Peace prize laureates call out US on CIA torture program

A dozen Nobel Peace Prize laureates are urging President Obama to make “full disclosure to the American people of the extent and use of torture” by the United States, including the release of a long-delayed Senate report about the C.I.A.’s torture of terrorism suspects.
The laureates told Mr. Obama, who was awarded the Peace Prize himself in 2009, that the report’s prospective release has brought the United States to a “crossroads,” and that he must do more to bring closure to an era when the United States set an example that “will be used to justify the use of torture by regimes around the world.”
“It remains to be seen whether the United States will turn a blind eye to the effects of its actions on its own people and on the rest of the world, or if it will take the necessary steps to recover the standards on which the country was founded, and to once again adhere to the international conventions it helped to bring into being,” they wrote.
The joint letter was organized by two of the laureates, Archbishop Desmond Tutu of South Africa and former President José Ramos-Horta of East Timor, and is part of a broader online petition campaign at, whose chairman is Mr. Ramos-Horta. An advance copy was provided to The New York Times.
The appeal comes as the White House continues to wrestle with how much of a 480-page executive summary of the report should be declassified, an issue that pits the C.I.A. against the mostly Democratic members of the Senate Intelligence Committee.
The primary remaining obstacle in the negotiations is the Central Intelligence Agency’s insistence that pseudonyms of intelligence officers mentioned in the report be blacked out.“The question is whether the key facts are redacted,” Senator Ron Wyden, Democrat of Oregon and a member of the committee, said last week. “I’m not giving in on this question.”

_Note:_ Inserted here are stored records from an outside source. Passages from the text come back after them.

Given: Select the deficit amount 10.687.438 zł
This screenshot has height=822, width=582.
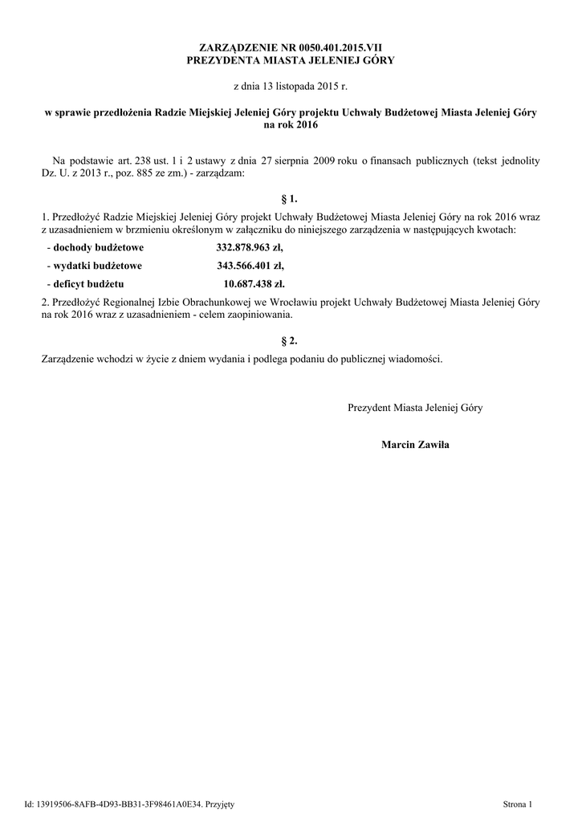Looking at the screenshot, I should tap(254, 283).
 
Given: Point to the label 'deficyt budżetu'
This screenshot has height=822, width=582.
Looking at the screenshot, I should tap(88, 283).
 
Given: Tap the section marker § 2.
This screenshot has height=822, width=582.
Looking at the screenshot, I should tap(290, 341).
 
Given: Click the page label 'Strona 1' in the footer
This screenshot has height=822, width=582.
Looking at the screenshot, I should tap(517, 804).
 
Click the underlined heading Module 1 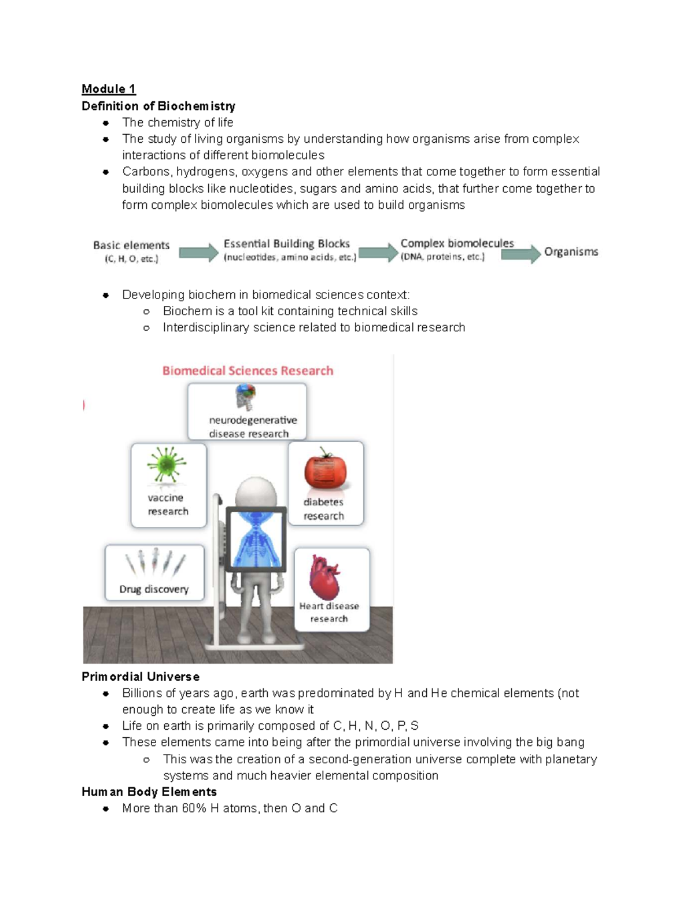109,89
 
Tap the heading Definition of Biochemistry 158,106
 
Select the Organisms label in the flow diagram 571,252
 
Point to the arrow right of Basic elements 198,253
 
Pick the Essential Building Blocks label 287,244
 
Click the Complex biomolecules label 457,243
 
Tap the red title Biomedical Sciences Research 248,371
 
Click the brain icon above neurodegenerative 245,397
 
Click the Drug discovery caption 154,589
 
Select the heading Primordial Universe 141,677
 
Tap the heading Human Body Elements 149,792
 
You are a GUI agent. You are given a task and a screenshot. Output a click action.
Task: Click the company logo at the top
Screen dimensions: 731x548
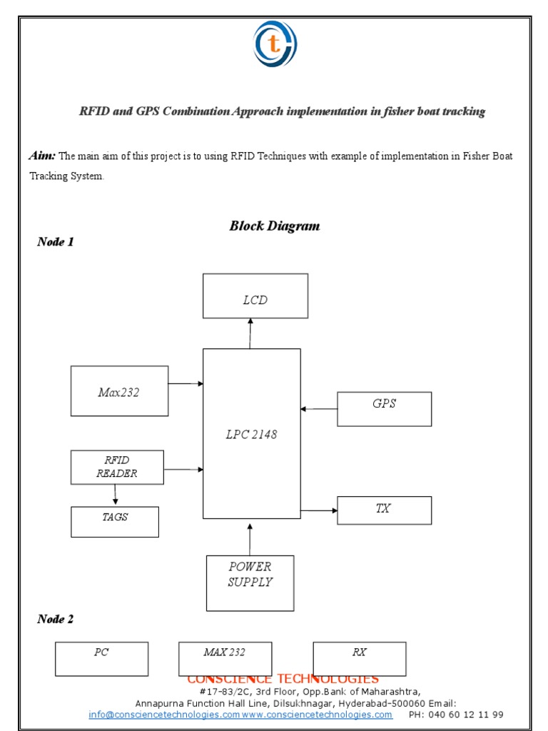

Dean Boyd, a C.I.A. spokesman, said that the agency believes that showing that particular officers were associated with multiple events, along with dates and locations, could help identify them and put them in danger.
Bernadette Meehan, a National Security Council spokeswoman, said Mr. Obama agrees that the C.I.A.’s rendition, detention and interrogation program of the George W. Bush era “was inconsistent with our values as a nation, and that public scrutiny, debate and transparency will help to inform the public’s understanding of the program to ensure that such a program will never be used again.”
The Nobel laureates’ letter also urges Mr. Obama to adopt “firm policy and oversight restating and upholding international law related to conflict, including the Geneva Convention and the U.N. Convention Against Torture.” The administration is debating whether to embrace or reject a Bush-era interpretation that a provision in the torture treaty banning cruel treatment does not apply abroad.
After the Bush administration revealed its narrow interpretation of the treaty in 2005, Congress enacted a statute banning cruel treatment anywhere. Mr. Obama ordered strict compliance with the statute when he took office in 2009.
But the Obama administration has never taken an official stance on the whether the treaty separately imposes legal obligations abroad. It must do so in a presentation before the U.N. next month. State Department officials are pushing to abandon the Bush-era interpretation, but military and intelligence lawyers are objecting, arguing that doing so could have operational impacts and that more study is required.
The officials opposed to accepting the cruelty provision as applying abroad insist they do not want to resume abusive interrogations, which are barred by the 2005 statute anyway, but worry that accepting the treaty provision as applying abroad could have unintended consequences on other operations, such as by suggesting that other treaties with similar jurisdictional language also apply everywhere. In an interview, Mr. Tutu said the letter was inspired by news of the
administration debate over the torture treaty, saying it was “disturbing” that the Obama team was even thinking of embracing the “foul thinking” that “ghastly things” that are crimes on domestic soil are permitted abroad. That dovetailed with other matters, like the continued use of indefinite detention without trial at the prison at Guantánamo Bay, Cuba, as contributing to “a grave sense of sadness and of being let down” by Mr. Obama, he said.
Other laureates who signed the letter include Mohammad ElBaradei of Egypt, who was awarded the Peace Prize in 2005; Leymah Gbowee, Liberia, 2011; Muhammad Yunus, Bangladesh, 2006; Óscar Arias Sanchez, Costa Rica, 1987; John Hume, Northern Ireland, 1998; F. W. de Klerk, South Africa, 1993; Jody Williams, United States, 1997; Bishop Carlos X. Belo, East Timor, 1996; Betty Williams, Northern Ireland, 1976; and Adolfo Pérez Esquivel, Argentina, 1980.